• **Exercise aim**
Reproduce word for word the stretch of material from the line containing "You are a computer-use agent. This" through the end of the material, leaving the pictures out.

Part of a data file
------------------------------------------------

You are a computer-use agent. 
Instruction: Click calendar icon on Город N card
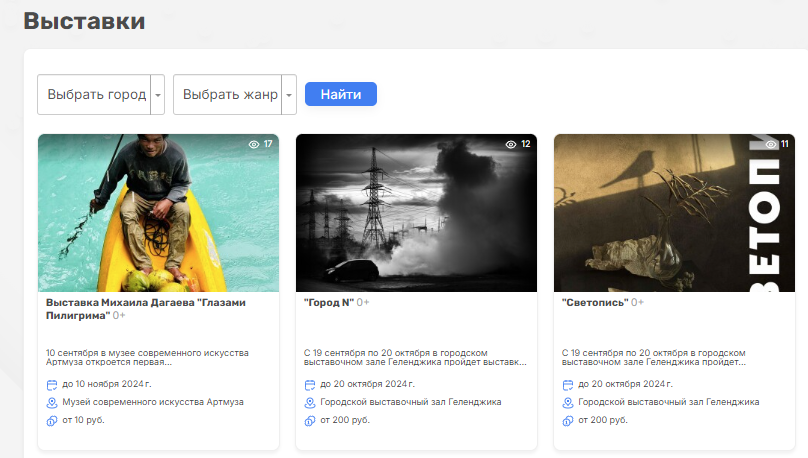click(x=310, y=385)
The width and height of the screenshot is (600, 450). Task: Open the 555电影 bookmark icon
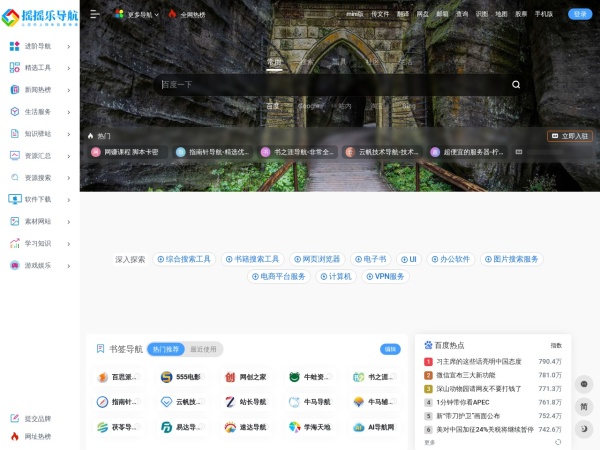(x=167, y=377)
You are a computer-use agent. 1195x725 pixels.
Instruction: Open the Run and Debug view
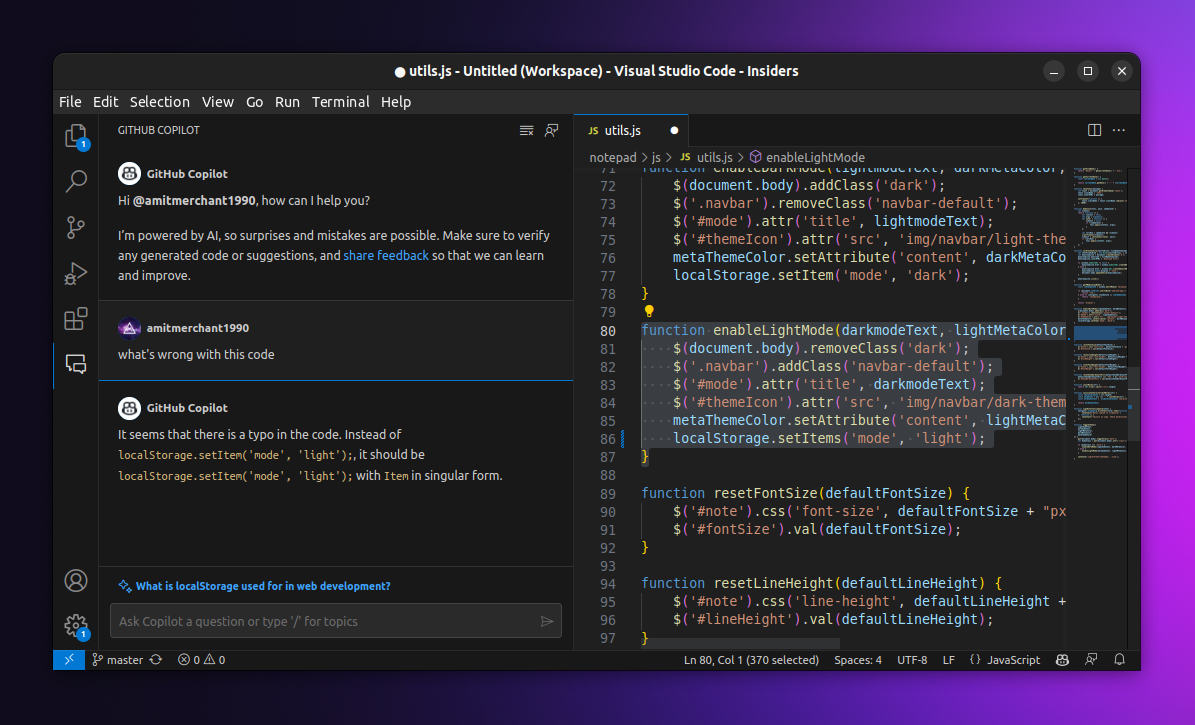(76, 273)
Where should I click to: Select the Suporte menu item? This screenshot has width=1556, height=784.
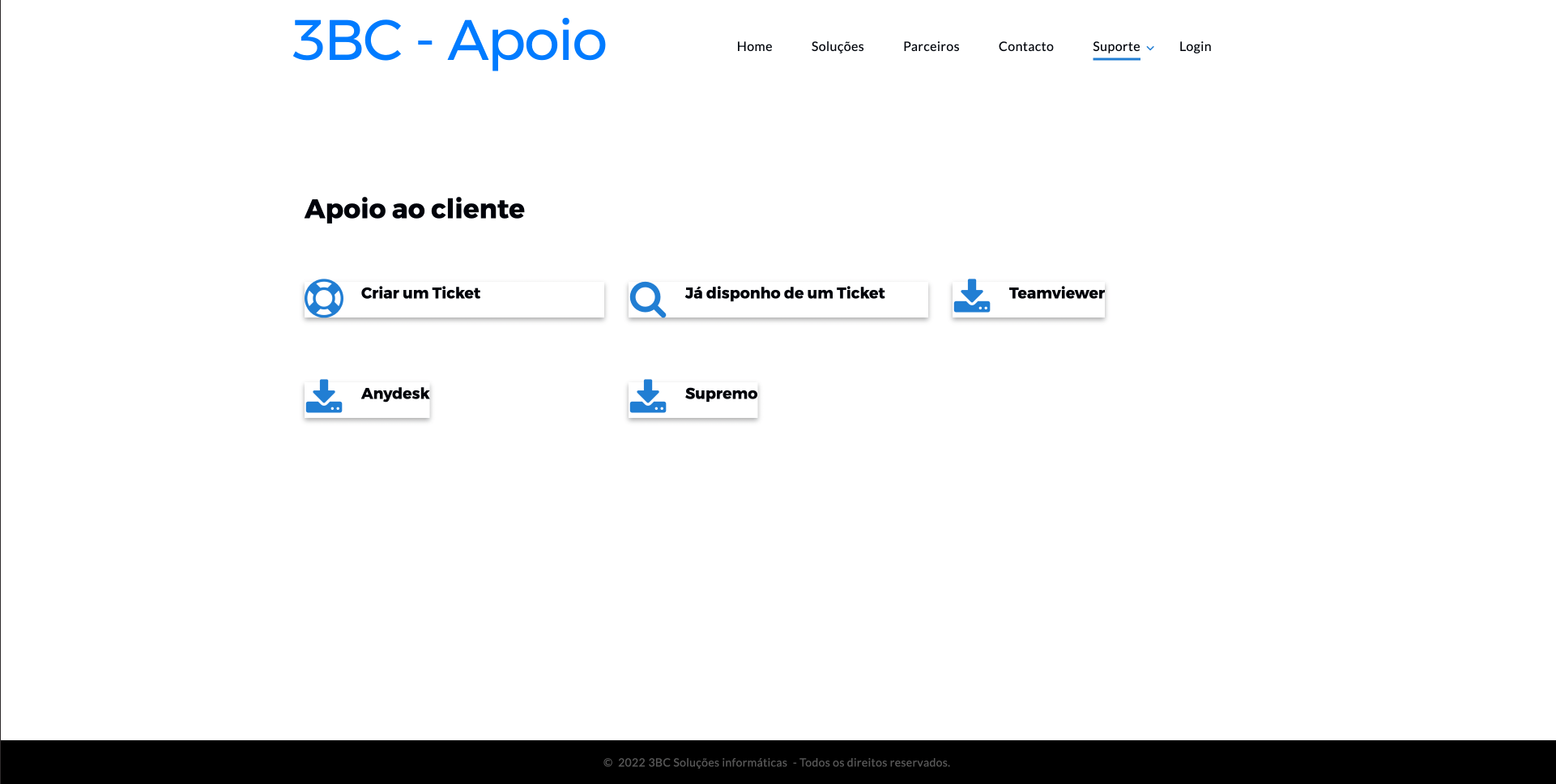(1115, 46)
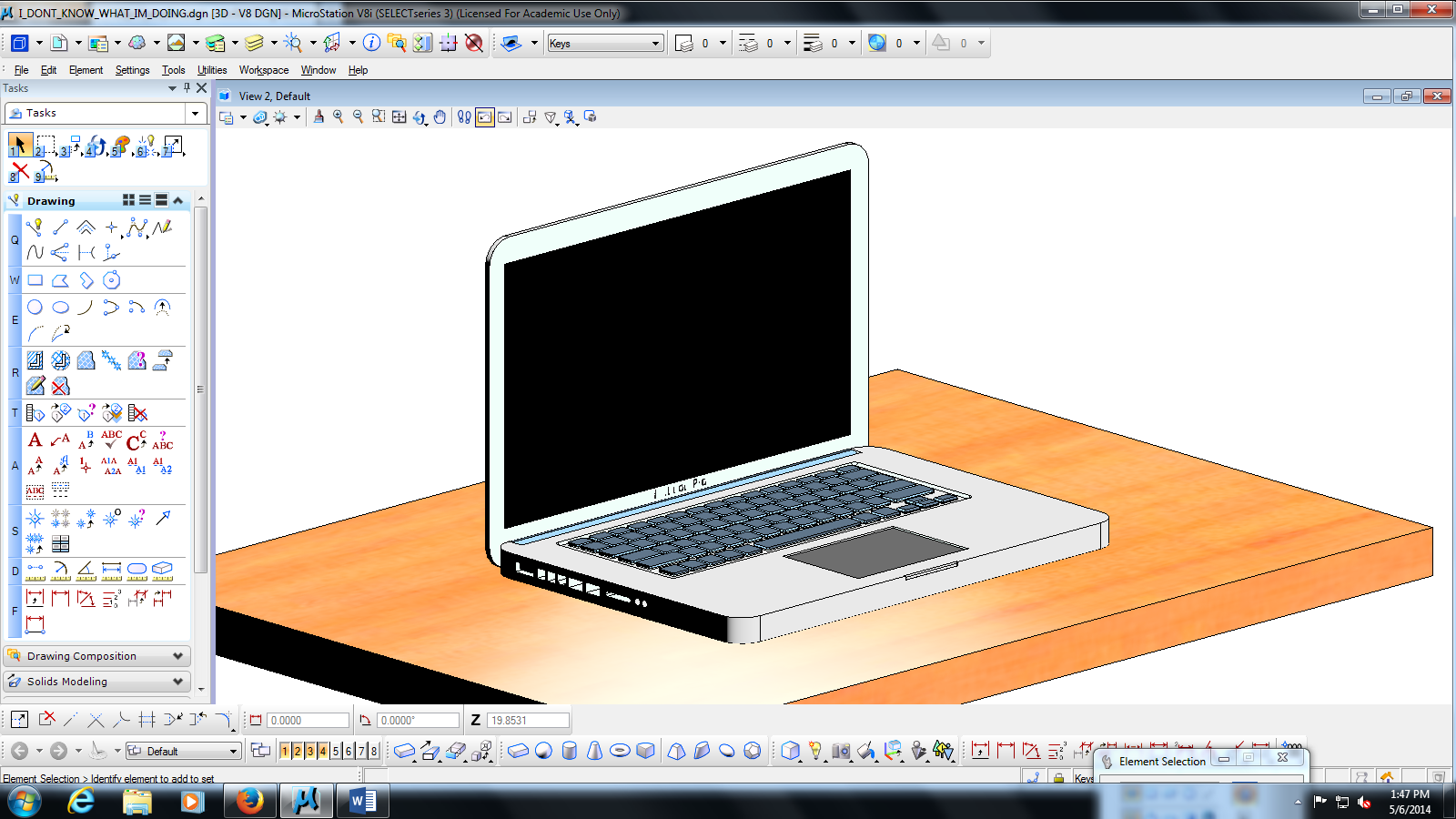The image size is (1456, 819).
Task: Toggle view 2 button off
Action: tap(298, 751)
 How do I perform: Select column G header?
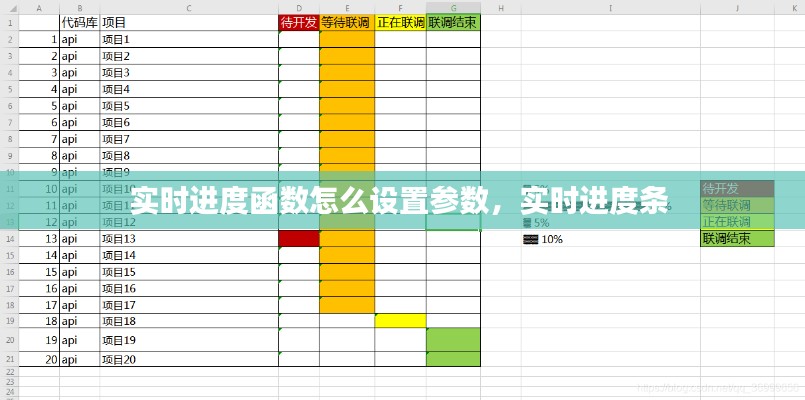(453, 8)
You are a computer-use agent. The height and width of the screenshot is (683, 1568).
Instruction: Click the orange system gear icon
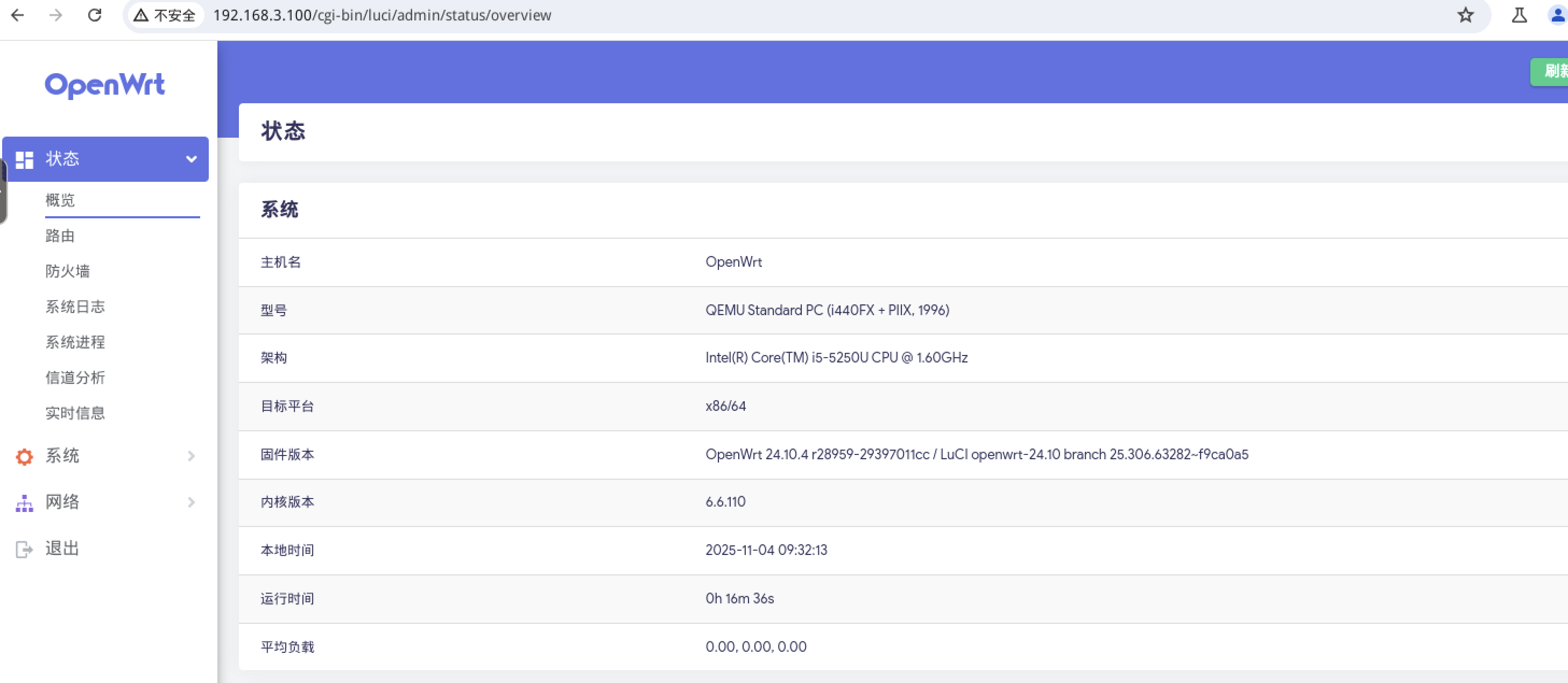pyautogui.click(x=24, y=456)
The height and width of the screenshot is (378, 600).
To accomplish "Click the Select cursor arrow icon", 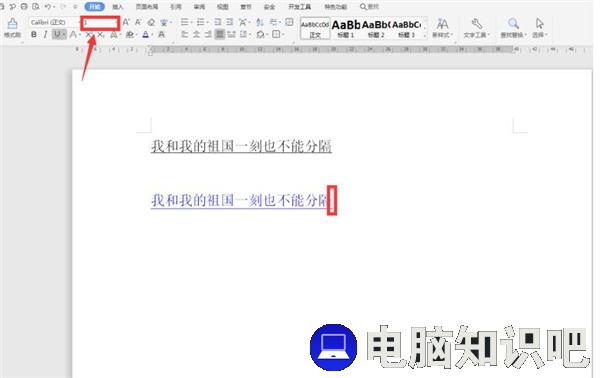I will 540,24.
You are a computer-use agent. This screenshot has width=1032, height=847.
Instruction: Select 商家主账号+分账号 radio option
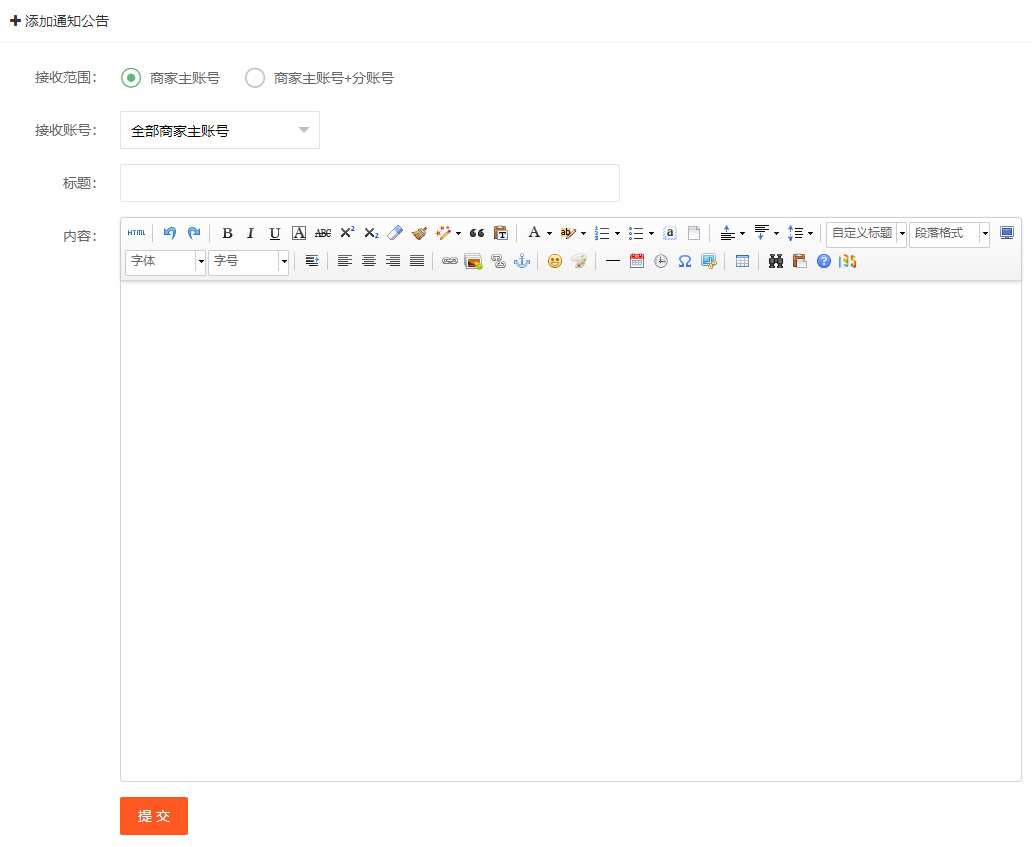point(255,78)
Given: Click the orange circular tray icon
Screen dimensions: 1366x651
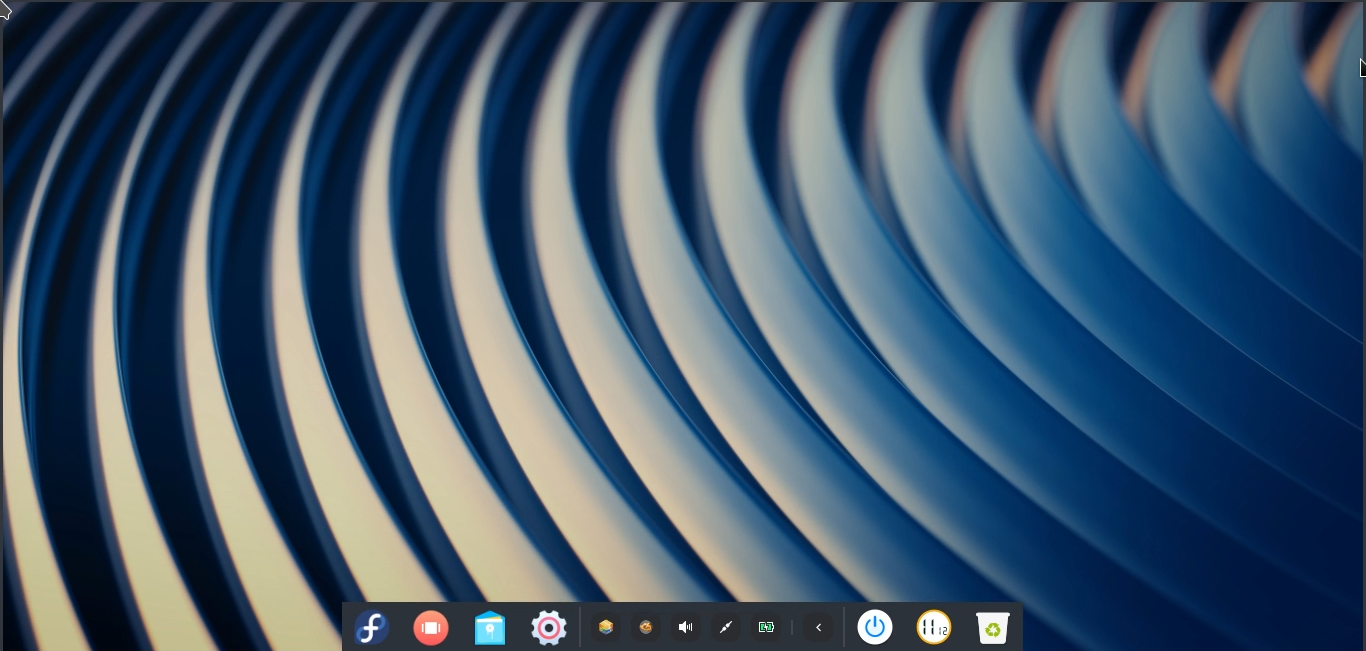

------------------------------------------------

• **Answer to this exercise**
You are a computer-use agent. This screenshot has width=1032, height=847.
Instruction: Select 商家主账号+分账号 radio option
point(255,78)
Given: Click the orange circular tray icon
Screen dimensions: 1366x651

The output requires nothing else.